Duchenne muscular dystrophy (DMD) is due to the absence of dystrophin, which is in itself linked to abnormalities in the DMD gene. However, traces of residual dystrophin and revertant muscle fibres can be found in more or less large numbers in muscle biopsies of patients. In this paper, a British team has demonstrated that of 63 biopsies from DMD patients, 47% were revertant fibres, 32% showed residual traces of dystrophin, 15% were revertant fibres and showed traces of residual dystrophin and 36% did not contain any dystrophin.

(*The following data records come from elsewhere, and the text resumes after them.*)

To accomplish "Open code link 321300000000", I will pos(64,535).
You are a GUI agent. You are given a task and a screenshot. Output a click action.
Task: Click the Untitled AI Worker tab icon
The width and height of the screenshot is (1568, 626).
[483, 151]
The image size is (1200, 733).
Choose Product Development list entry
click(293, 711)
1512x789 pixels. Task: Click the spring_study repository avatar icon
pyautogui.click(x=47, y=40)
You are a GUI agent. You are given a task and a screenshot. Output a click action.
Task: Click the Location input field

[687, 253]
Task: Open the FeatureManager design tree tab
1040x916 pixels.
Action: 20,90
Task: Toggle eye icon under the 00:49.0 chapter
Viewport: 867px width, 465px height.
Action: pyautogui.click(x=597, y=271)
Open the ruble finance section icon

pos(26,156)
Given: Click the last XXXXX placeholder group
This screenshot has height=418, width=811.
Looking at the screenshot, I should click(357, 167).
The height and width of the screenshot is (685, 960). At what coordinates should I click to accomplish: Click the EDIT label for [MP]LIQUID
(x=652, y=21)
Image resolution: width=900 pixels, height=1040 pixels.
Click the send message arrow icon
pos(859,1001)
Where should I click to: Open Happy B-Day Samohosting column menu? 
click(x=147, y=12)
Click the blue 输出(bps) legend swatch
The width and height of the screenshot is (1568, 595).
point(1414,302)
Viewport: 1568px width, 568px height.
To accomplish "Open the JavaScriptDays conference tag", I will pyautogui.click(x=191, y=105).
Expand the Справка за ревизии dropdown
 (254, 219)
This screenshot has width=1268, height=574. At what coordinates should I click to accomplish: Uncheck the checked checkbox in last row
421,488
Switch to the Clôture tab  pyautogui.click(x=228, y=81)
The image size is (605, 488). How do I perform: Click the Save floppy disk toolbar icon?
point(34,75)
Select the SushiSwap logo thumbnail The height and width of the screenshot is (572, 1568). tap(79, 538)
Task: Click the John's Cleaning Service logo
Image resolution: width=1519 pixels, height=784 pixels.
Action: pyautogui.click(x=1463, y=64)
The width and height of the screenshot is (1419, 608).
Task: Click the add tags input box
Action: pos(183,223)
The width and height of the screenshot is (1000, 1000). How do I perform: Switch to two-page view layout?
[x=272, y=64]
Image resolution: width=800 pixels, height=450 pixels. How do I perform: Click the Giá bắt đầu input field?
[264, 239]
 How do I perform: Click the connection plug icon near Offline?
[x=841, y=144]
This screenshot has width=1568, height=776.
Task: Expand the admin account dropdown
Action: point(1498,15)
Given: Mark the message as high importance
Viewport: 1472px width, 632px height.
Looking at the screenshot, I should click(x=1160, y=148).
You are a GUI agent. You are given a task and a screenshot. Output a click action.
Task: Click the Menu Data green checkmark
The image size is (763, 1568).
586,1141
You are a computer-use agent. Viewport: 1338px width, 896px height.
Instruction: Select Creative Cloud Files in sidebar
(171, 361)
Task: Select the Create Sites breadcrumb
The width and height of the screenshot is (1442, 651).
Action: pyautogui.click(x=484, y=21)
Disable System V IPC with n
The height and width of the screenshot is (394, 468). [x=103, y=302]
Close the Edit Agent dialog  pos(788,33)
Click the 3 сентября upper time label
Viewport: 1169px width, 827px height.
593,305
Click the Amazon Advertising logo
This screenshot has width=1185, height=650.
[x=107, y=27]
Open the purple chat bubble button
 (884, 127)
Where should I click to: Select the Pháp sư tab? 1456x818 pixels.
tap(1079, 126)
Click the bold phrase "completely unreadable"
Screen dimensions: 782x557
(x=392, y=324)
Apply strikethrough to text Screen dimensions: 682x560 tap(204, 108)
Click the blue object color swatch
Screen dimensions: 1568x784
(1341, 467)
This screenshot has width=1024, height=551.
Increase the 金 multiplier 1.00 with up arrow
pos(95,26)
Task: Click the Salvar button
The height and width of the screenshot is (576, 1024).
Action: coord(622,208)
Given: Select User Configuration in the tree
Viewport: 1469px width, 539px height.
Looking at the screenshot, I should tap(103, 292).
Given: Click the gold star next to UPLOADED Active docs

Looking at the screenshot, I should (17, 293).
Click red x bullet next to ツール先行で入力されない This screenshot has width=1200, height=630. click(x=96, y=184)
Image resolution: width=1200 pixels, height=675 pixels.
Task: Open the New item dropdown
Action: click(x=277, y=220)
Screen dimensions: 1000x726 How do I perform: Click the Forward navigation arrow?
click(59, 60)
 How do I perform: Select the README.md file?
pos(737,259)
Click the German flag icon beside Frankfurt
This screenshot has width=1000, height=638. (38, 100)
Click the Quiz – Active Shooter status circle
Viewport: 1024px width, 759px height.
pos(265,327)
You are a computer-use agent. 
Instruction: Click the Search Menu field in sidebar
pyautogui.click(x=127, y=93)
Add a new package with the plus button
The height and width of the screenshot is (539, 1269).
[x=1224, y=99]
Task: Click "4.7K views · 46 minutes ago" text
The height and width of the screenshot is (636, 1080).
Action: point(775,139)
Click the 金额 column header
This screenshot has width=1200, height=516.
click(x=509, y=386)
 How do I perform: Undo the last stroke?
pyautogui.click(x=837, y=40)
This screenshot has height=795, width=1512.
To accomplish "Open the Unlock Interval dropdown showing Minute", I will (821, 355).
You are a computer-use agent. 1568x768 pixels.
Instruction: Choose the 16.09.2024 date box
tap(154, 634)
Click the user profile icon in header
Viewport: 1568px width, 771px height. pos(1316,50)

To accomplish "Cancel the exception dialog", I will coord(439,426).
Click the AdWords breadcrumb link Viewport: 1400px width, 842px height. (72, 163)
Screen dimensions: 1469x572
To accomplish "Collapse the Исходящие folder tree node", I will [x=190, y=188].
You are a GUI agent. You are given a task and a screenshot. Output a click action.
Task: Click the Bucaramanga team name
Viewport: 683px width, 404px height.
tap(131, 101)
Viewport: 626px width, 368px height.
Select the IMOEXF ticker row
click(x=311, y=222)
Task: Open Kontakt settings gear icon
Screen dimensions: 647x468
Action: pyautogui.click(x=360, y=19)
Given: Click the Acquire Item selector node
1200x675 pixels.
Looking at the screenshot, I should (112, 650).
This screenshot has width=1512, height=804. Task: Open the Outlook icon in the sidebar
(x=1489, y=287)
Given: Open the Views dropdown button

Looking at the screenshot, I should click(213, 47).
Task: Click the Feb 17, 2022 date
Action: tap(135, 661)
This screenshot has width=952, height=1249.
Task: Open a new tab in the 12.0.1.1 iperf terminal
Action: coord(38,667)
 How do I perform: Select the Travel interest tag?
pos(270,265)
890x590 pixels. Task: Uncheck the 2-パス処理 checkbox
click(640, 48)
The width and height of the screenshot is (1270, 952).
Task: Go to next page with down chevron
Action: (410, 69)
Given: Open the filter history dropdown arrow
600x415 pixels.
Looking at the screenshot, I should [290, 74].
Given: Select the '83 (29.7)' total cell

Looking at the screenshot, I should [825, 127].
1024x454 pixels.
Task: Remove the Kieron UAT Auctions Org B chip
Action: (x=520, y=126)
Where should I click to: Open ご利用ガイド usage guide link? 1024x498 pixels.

No correlation between the presence of revertant fibres or residual dystrophin was identified with the performance of patients (assessed by the Motor Ability Score) or their response to corticosteroids. Finally, a second biopsy performed in nine patients, approximately eight years after the first biopsy, showed no increase in the number of revertant fibres or residual dystrophin in contrast to that commonly observed in mdx mice. These results should facilitate the implementation and evaluation of clinical trials based on the restoration of dystrophin expression.

Références : Arechavala-Gomeza V, Kinali M, Feng L, Guglieri M, Edge G, Main M, Hunt D, Lehovsky J, Straub V, Bushby K, Sewry CA, Morgan JE, Muntoni F. Revertant fibres and dystrophin traces in Duchenne muscular dystrophy: implication for clinical trials. Neuromuscul Disord. 2010 May;20(5):295-301. Epub 2010 Apr 14.